Thai Tofu with Zucchini, Red Bell Pepper, and Lime
A vibrant Thai-inspired stir-fry combining crispy tofu cubes with fresh zucchini and red bell peppers in a creamy coconut milk sauce, brightened with lime and aromatic basil.
Ingredients
- •2 tablespoons peanut oil
- •12 ounces extra-firm tofu
- •1 pound zucchini
- •1 large red bell pepper
- •1 tablespoon fresh ginger
- •1⅓ cups unsweetened coconut milk
- •3 tablespoons fresh lime juice
- •1½ tablespoons soy sauce
- •¾ teaspoon Thai red curry paste
- •½ cup fresh basil
Cooking Instructions
- 1.
Heat 1 tablespoon oil in large nonstick skillet over medium-high heat. Add tofu; sauté until golden, about 4 minutes. Transfer tofu to bowl. Add remaining 1 tablespoon oil, then zucchini and bell pepper to skillet; sauté until beginning to soften, about 4 minutes.
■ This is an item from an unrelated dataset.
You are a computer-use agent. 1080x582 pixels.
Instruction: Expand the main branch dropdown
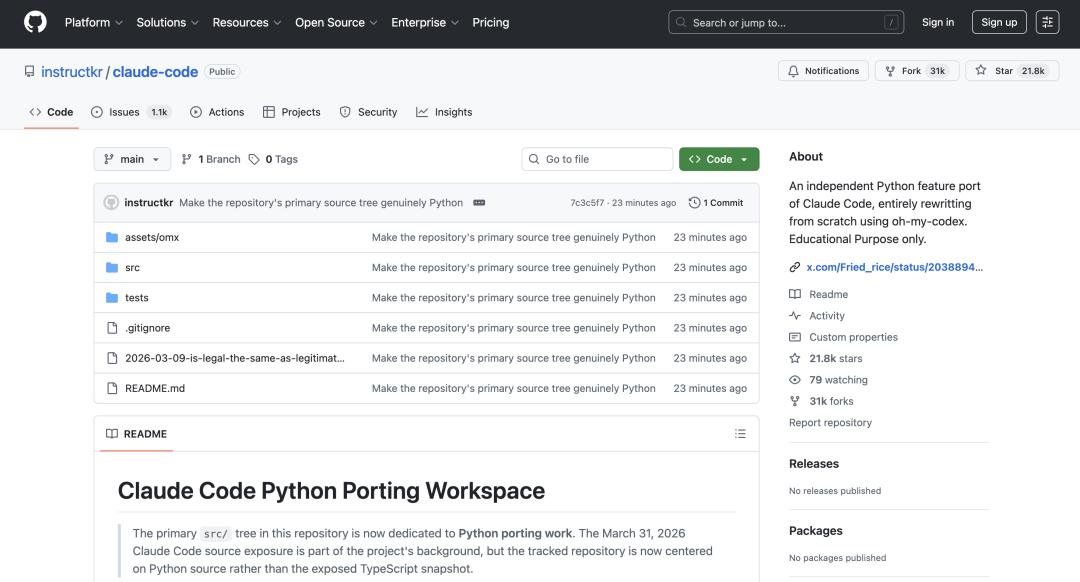point(132,159)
Return tofu to skillet. Add ginger; stir 30 seconds. Add coconut milk, 3 tablespoons lime juice, soy sauce, and curry paste; stir to dissolve curry paste. Simmer until sauce thickens, about 6 minutes. Season with salt and more lime juice, if desired. Stir in half of basil. Sprinkle with remaining basil; serve.